Rating:
Four Stars (Out of Five)
Steve McQueen’s Shame
is rated NC-17. No, that does not mean it is pornography. What it means is that
children will simply not be able to handle the material, and in this case, the
rating is fitting. I don’t think anybody, young or old, would be able to sit
and watch Shame without feeling
discomfort. It paints a portrait of a man whose life is completely centered
around sex, but it is anything but erotic. Shame
is led by two achingly honest performances by Michael Fassbender and Carey
Mulligan, who make it rightfully painful to watch. Fassbender’s character gets
no real pleasure in life, and neither should we.
Brandon Sullivan (Fassbender) puts up an excellent
façade. He is nonchalant and relaxed in social atmospheres; he does not need to
try hard to pick up women, like his colleague David (James Badge Dale). This
confident carelessness attracts many women to him, all of whom seem ignorant of
his condition. You see Brandon is a sex addict, and a very private one at that.
The only time he really loses it is when someone intrudes on his world of
sexual dysfunction; that someone ends up being his sister Sissy (Mulligan), who
decides to move in with her brother, thus breaking into his private realm and
shattering his routines. Shame
follows Brandon as he struggles to care about someone as a person rather than
an object, whether it be his sister or his cute co-worker Marianne (Nicole
Beharie), who both actually care very much for him.
Steve McQueen seems to have known from the start that
this would be an NC-17 movie, and so could have made it as dirty as he saw fit.
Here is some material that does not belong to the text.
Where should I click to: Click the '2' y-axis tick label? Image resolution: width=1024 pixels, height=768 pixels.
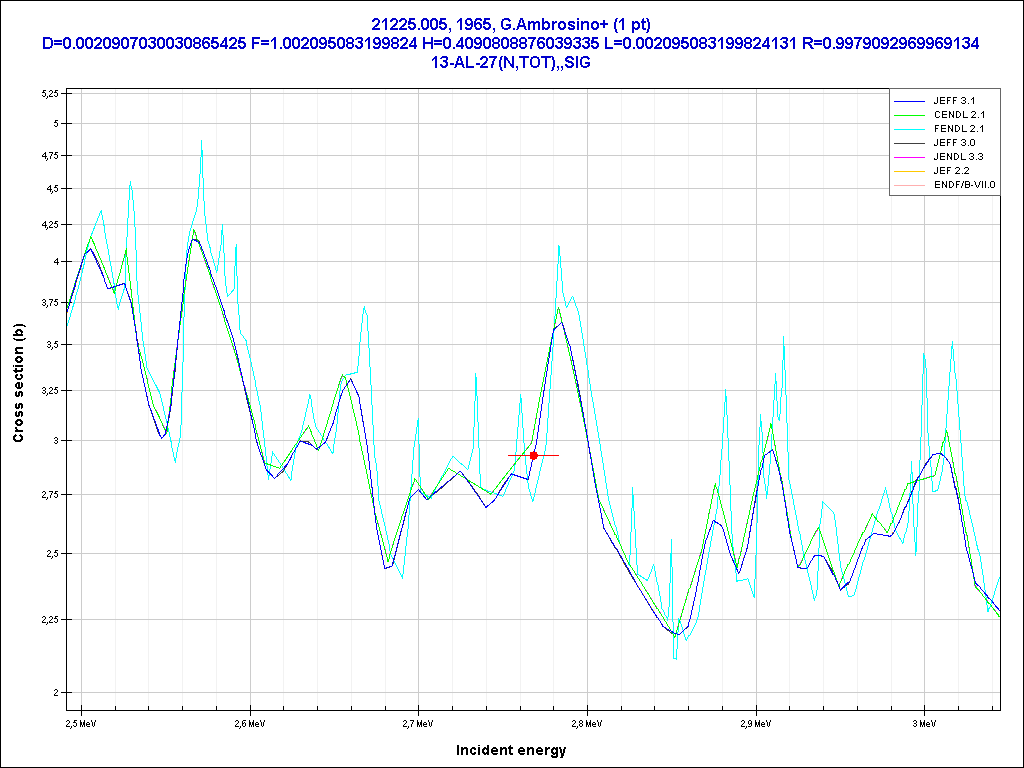[58, 692]
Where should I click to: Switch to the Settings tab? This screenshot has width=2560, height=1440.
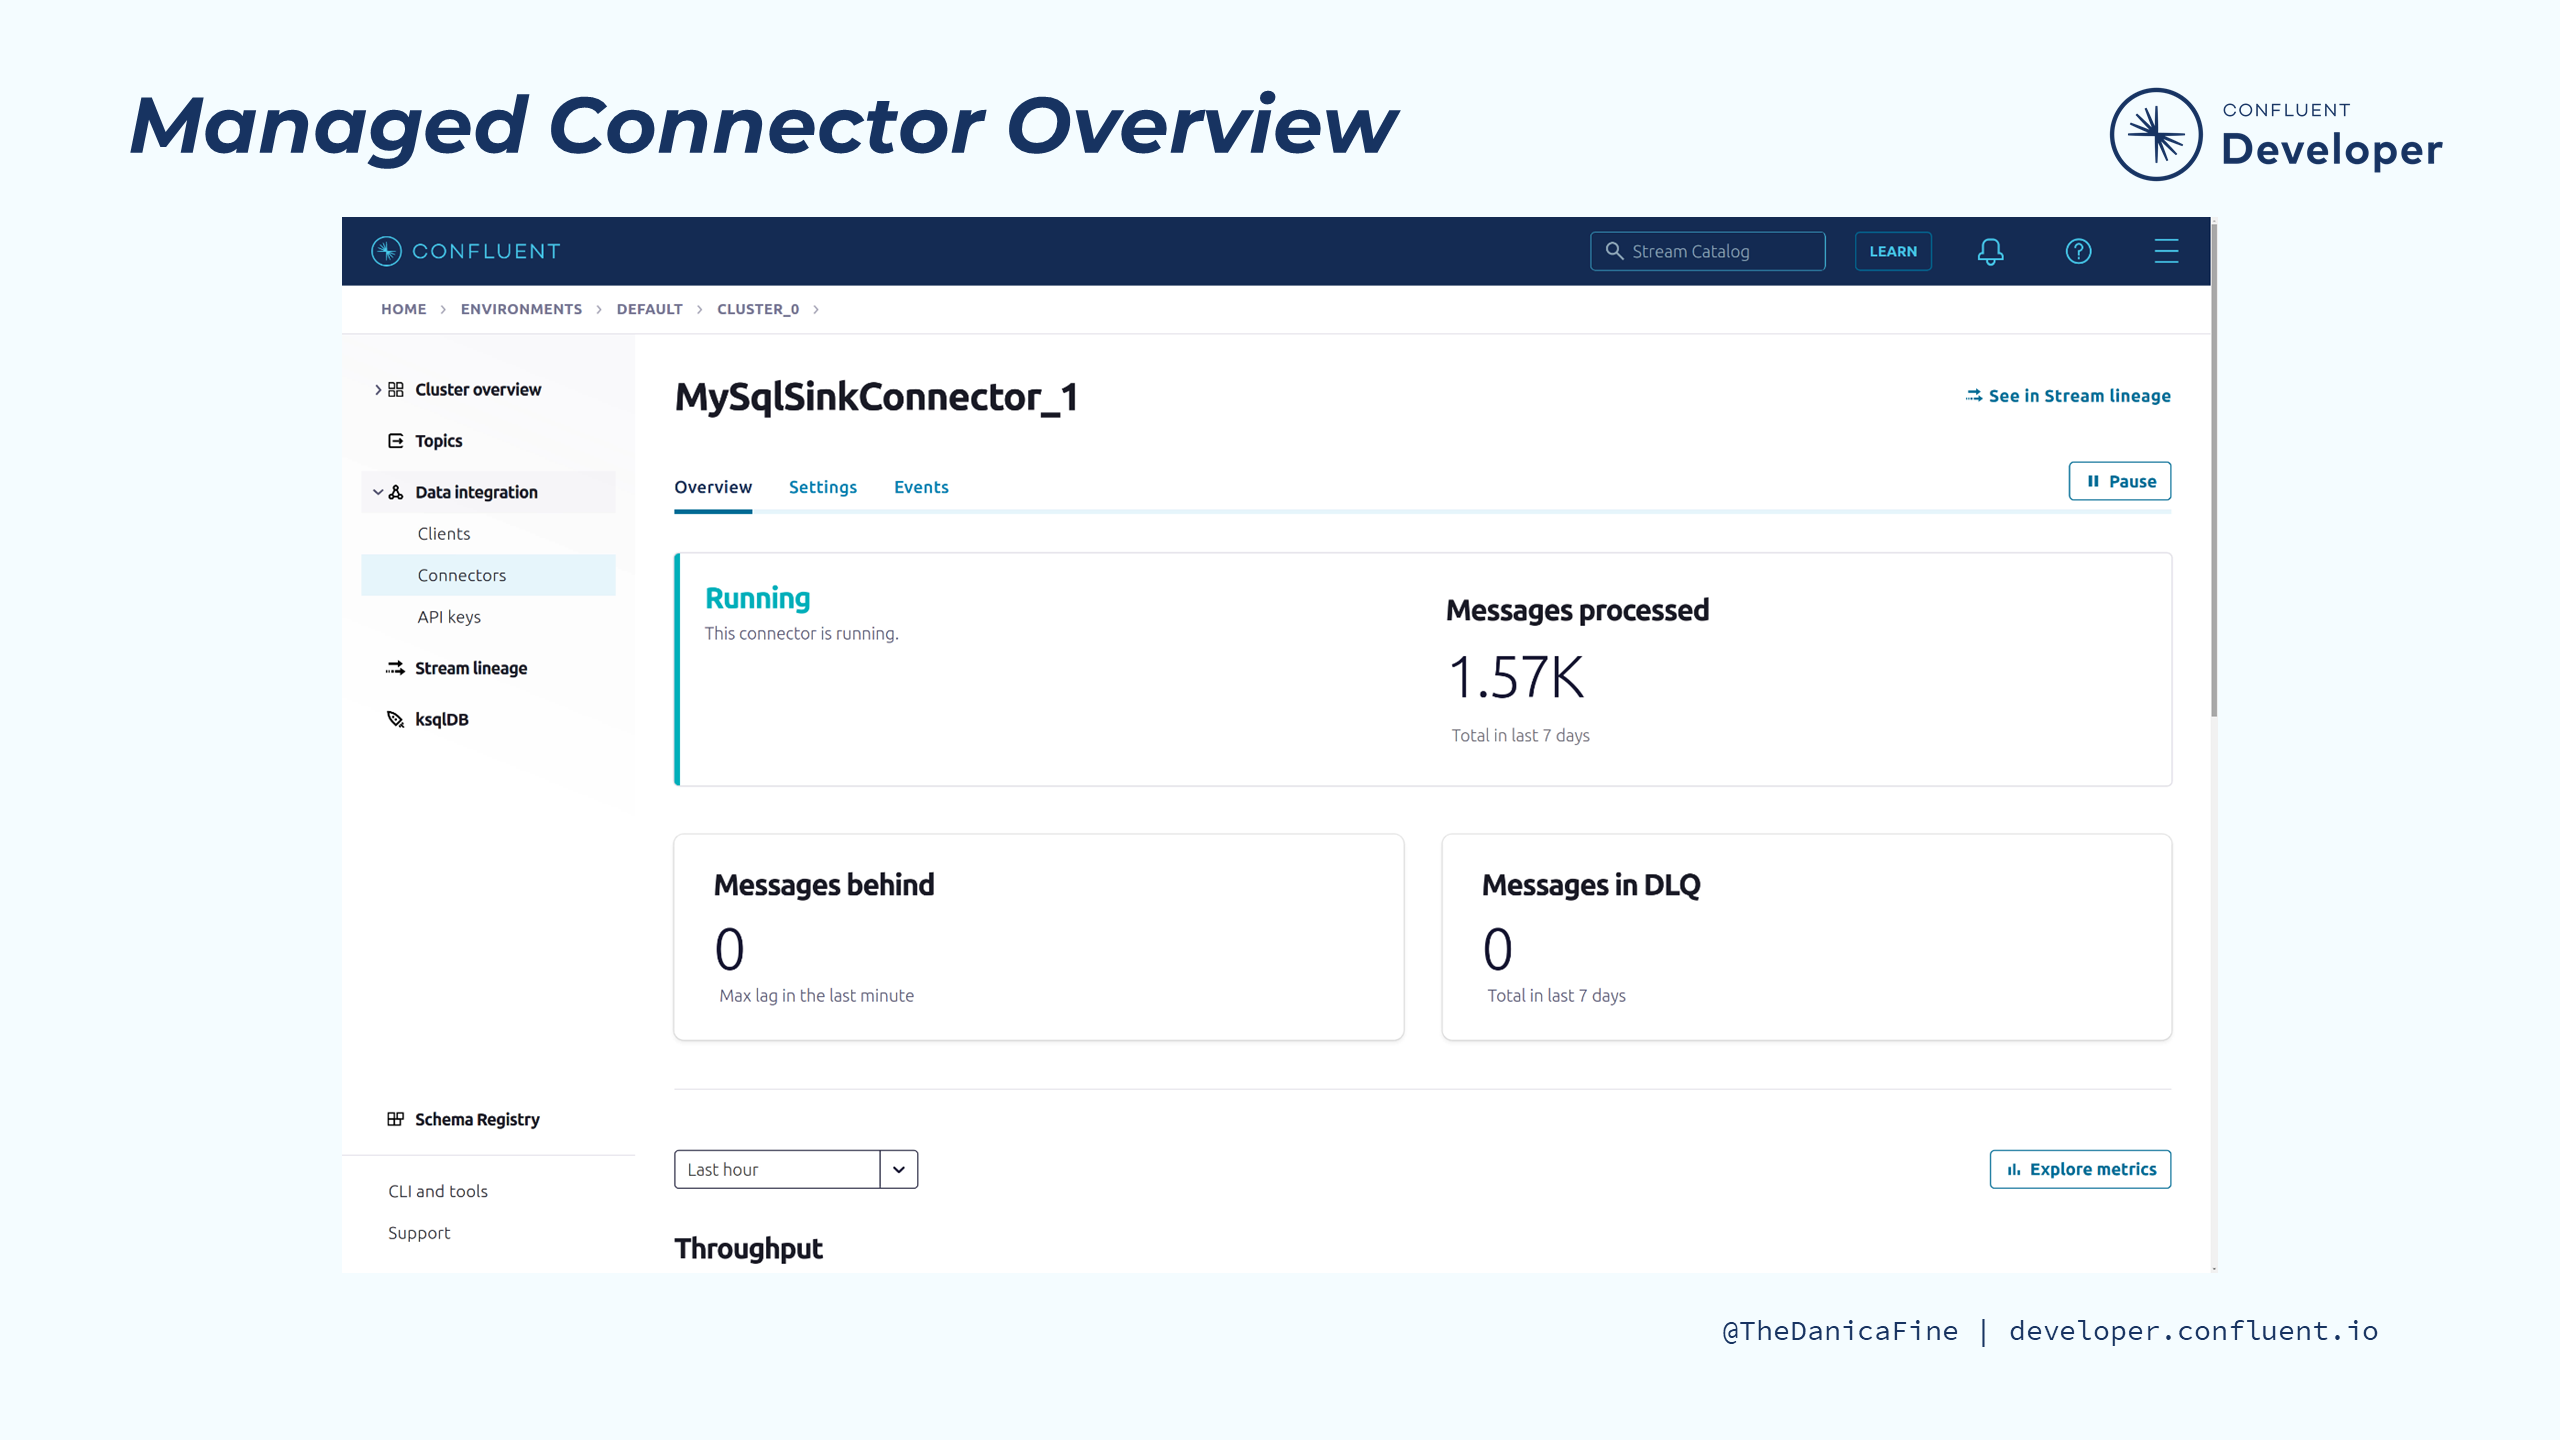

Yet when Brandon has sex, the focus is not on his or anyone else’s actions; the
camera always seems to tell us only how Brandon is feeling, whether it be
through his face or body language, or just the setting. We do not enjoy these
scenes, and it is not because sex makes us squeamish; it’s because we can tell
that Brandon himself is not enjoying it. He seems to take pleasure in getting
women, but once he has them the process of sex is actually very painful for
him. In one pivotal scene, we can see his face screw up in anguish when he is
having a three-way instead of going to see his sister, whose phone messages are
getting increasingly worrying. For Brandon, sex serves as an escape from reality,
but not from himself, and that makes him a decidedly tragic character. It won’t
sit well with a lot of audiences, but the character’s painful journey affected
me as a viewer. I actually cared about Brandon and what he was going through.
The performances are undoubtedly some of the best of the
year; Fassbender is torturously effective in his role, but Carey Mulligan
contributes great depth. It is Sissy’s presence that brings out Brandon’s real
self because she reminds him of whatever terrible, unmentioned experiences they
had together growing up. His emotional insecurity would not show without her
there, and as such, an actress playing that role has to struggle to make her
character more than a cardboard cutout. Mulligan succeeds admirably, blending
Sissy’s own troubled emotional state with the love she doesn’t know how to
express for her brother.
Shame is undeniably
a rough movie-going experience. I would definitely not recommend it for date
night. In fact, there are a lot of people I wouldn’t recommend it to at all. Here
is a film that leaves you in deep thought but empty and heartbroken. Is that a
bad thing? Personally, I wouldn’t have it any other way.
Note: I also commend
Steve McQueen and Fox Searchlight for not giving in to pressure to edit Shame down to an R rating; as a
director, your vision should never suffer for the sake of a wider audience.